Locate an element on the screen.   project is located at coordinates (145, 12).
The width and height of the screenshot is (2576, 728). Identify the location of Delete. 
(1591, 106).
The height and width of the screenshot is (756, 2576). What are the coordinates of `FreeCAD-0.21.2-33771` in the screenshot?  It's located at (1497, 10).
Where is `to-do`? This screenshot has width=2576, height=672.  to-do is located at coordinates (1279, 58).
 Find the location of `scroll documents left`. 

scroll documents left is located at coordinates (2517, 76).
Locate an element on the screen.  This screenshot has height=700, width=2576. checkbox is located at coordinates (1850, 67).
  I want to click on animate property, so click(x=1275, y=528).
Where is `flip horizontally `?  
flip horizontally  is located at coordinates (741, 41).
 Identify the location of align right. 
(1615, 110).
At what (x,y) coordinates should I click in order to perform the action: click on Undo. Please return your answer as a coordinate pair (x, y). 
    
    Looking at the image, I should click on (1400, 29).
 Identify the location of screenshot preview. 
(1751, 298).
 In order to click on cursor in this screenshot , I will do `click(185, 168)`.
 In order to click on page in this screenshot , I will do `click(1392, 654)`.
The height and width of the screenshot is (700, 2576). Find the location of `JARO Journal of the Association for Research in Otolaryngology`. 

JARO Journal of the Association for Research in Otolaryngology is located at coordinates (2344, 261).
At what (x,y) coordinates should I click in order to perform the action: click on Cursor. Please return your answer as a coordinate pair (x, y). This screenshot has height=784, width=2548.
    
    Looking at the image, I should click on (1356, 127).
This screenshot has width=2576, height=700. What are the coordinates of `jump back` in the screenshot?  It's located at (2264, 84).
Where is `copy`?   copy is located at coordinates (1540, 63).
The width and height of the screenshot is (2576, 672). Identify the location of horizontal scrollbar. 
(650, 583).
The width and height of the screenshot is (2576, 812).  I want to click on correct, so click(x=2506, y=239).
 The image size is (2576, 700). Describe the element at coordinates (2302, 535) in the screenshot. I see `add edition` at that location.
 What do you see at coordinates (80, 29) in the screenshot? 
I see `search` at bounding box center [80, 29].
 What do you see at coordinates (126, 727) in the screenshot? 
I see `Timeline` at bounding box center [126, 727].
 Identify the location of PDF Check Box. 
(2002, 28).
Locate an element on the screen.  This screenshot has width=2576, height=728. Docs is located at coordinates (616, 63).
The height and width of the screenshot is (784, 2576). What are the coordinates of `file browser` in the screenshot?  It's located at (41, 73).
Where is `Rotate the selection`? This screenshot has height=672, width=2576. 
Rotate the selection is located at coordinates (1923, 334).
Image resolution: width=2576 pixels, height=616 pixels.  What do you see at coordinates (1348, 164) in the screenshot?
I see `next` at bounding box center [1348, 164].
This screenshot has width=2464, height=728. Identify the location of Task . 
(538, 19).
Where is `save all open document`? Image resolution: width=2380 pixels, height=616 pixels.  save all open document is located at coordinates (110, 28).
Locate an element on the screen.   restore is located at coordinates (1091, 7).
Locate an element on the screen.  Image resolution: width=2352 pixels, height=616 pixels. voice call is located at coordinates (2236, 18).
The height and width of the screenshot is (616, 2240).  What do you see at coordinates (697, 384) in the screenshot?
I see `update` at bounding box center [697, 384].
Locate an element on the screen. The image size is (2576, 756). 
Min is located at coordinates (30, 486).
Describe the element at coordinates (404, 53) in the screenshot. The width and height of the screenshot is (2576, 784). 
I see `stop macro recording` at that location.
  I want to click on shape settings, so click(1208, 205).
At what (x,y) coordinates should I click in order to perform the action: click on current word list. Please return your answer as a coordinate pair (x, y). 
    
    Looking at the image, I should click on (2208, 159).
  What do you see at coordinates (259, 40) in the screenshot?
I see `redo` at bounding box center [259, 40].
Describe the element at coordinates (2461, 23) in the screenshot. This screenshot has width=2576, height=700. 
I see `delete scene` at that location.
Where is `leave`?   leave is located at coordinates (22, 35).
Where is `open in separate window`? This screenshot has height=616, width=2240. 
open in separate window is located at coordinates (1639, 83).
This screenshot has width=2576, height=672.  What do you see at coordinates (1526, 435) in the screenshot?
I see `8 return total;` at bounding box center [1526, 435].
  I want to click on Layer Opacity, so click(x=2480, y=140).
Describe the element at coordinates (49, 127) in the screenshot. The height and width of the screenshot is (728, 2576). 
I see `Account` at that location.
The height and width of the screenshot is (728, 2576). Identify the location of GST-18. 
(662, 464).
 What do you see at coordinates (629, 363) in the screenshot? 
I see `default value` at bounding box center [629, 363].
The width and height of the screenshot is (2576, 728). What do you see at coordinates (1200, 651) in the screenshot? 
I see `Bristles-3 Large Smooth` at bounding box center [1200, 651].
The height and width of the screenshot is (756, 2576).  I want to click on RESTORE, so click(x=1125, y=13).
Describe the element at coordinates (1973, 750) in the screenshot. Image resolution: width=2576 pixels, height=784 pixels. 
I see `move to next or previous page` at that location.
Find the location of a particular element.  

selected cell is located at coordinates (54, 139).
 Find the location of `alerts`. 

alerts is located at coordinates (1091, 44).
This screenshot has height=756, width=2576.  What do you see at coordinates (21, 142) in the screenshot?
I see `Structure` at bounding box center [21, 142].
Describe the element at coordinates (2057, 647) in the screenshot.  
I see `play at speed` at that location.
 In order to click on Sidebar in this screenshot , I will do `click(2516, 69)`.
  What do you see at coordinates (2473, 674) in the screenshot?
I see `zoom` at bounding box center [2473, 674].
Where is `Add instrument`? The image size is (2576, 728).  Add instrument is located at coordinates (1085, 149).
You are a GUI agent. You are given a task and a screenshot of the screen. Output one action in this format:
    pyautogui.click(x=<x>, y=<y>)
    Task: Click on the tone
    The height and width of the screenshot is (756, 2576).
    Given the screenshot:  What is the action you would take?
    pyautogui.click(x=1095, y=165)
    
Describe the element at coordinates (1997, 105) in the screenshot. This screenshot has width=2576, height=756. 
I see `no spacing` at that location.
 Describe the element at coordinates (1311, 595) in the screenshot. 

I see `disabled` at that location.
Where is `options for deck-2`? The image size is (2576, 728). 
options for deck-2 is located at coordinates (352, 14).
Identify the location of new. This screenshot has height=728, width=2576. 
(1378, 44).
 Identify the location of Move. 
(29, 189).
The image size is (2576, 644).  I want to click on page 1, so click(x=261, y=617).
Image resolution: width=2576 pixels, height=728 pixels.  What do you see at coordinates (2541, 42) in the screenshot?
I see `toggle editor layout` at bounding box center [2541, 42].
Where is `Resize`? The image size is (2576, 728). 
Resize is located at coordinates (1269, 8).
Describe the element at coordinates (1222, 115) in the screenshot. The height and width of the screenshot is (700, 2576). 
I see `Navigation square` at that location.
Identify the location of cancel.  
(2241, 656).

········

▸ Requirement:
Rewrite the records from the very first line through the line containing "I want to click on animate", both ends included, replacing "Delete" with "Remove" and leaving everything else unchanged.

▸ The solution:
Locate an element on the screen.   project is located at coordinates (145, 12).
The width and height of the screenshot is (2576, 728). Identify the location of Remove. 
(1591, 106).
The height and width of the screenshot is (756, 2576). What are the coordinates of `FreeCAD-0.21.2-33771` in the screenshot?  It's located at (1497, 10).
Where is `to-do`? This screenshot has width=2576, height=672.  to-do is located at coordinates (1279, 58).
 Find the location of `scroll documents left`. 

scroll documents left is located at coordinates (2517, 76).
Locate an element on the screen.  This screenshot has height=700, width=2576. checkbox is located at coordinates (1850, 67).
  I want to click on animate property, so click(x=1275, y=528).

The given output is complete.